══ Records to process ══
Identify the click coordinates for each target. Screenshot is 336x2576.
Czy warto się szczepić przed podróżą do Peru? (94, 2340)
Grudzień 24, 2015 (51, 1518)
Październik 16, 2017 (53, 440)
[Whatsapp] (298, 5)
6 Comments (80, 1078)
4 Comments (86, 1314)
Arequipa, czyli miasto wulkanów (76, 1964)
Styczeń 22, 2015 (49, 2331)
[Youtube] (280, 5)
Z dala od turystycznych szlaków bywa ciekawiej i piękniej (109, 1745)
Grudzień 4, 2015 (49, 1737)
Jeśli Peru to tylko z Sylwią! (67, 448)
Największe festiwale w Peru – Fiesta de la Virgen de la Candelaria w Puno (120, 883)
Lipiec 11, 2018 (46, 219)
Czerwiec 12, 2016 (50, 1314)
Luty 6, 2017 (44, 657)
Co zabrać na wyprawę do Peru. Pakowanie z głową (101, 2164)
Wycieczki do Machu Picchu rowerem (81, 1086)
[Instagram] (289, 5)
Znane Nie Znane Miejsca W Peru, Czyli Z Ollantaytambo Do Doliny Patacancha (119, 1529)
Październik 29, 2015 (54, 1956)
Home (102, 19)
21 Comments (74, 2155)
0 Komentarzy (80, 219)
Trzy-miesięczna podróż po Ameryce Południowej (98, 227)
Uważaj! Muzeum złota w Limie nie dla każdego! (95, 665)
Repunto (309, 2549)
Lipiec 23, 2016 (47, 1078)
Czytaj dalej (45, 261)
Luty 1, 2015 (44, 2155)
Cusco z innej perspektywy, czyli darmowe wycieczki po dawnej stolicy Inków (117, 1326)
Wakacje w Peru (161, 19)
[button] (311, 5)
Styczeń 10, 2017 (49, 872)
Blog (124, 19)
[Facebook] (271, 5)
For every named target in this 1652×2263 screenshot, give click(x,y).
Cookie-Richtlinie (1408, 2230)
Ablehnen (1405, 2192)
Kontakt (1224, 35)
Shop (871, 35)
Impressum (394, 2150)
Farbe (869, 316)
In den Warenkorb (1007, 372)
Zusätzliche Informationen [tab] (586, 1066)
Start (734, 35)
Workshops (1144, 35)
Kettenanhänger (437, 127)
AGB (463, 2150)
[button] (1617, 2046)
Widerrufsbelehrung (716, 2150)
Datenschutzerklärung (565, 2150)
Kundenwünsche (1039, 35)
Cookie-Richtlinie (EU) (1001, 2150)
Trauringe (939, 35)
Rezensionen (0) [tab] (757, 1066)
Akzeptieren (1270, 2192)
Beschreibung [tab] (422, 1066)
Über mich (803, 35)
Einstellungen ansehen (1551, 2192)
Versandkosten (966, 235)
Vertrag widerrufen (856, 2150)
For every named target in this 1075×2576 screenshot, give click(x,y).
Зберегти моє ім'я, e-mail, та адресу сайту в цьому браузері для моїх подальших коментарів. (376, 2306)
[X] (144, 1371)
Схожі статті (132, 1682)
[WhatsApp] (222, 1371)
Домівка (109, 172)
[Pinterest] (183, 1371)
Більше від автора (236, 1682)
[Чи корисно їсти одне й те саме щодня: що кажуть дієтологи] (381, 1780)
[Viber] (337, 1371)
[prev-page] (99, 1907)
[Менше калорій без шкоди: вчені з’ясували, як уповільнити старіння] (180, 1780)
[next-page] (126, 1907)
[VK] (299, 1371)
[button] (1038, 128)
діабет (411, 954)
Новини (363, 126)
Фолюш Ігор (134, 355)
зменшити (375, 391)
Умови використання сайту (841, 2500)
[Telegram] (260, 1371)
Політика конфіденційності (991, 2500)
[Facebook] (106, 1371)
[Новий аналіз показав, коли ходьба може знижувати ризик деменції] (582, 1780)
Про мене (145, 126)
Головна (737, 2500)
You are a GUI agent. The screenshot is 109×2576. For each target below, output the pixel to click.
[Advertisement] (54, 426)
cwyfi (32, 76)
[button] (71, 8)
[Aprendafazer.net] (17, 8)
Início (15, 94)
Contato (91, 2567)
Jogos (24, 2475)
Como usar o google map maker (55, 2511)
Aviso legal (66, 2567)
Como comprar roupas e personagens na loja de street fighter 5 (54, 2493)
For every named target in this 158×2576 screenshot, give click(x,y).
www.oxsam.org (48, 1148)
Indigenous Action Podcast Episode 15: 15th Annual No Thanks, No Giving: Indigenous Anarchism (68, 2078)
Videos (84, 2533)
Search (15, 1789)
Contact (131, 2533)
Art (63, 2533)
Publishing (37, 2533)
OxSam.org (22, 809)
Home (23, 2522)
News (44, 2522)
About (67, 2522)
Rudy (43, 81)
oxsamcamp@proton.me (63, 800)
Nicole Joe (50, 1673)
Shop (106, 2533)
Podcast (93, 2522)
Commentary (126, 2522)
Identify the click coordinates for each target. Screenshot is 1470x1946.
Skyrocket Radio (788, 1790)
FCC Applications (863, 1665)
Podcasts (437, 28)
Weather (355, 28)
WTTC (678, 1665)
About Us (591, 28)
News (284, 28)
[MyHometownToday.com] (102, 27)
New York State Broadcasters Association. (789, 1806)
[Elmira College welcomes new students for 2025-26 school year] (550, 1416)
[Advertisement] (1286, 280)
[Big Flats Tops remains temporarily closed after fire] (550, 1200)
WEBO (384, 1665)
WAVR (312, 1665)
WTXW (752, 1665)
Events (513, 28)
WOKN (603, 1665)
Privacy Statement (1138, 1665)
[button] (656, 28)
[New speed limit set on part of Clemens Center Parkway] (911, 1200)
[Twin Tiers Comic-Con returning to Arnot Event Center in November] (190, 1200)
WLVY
═══
§ Instruction: Print the data again without any change, starting at the line that contains "Kundenwünsche (1039, 35)" and ending after the line that contains "Умови використання сайту (841, 2500)".

§ Complete response:
Kundenwünsche (1039, 35)
Cookie-Richtlinie (EU) (1001, 2150)
Trauringe (939, 35)
Rezensionen (0) [tab] (757, 1066)
Akzeptieren (1270, 2192)
Beschreibung [tab] (422, 1066)
Über mich (803, 35)
Einstellungen ansehen (1551, 2192)
Versandkosten (966, 235)
Vertrag widerrufen (856, 2150)
For every named target in this 1075×2576 screenshot, give click(x,y).
Зберегти моє ім'я, e-mail, та адресу сайту в цьому браузері для моїх подальших коментарів. (376, 2306)
[X] (144, 1371)
Схожі статті (132, 1682)
[WhatsApp] (222, 1371)
Домівка (109, 172)
[Pinterest] (183, 1371)
Більше від автора (236, 1682)
[Чи корисно їсти одне й те саме щодня: що кажуть дієтологи] (381, 1780)
[Viber] (337, 1371)
[prev-page] (99, 1907)
[Менше калорій без шкоди: вчені з’ясували, як уповільнити старіння] (180, 1780)
[next-page] (126, 1907)
[VK] (299, 1371)
[button] (1038, 128)
діабет (411, 954)
Новини (363, 126)
Фолюш Ігор (134, 355)
зменшити (375, 391)
Умови використання сайту (841, 2500)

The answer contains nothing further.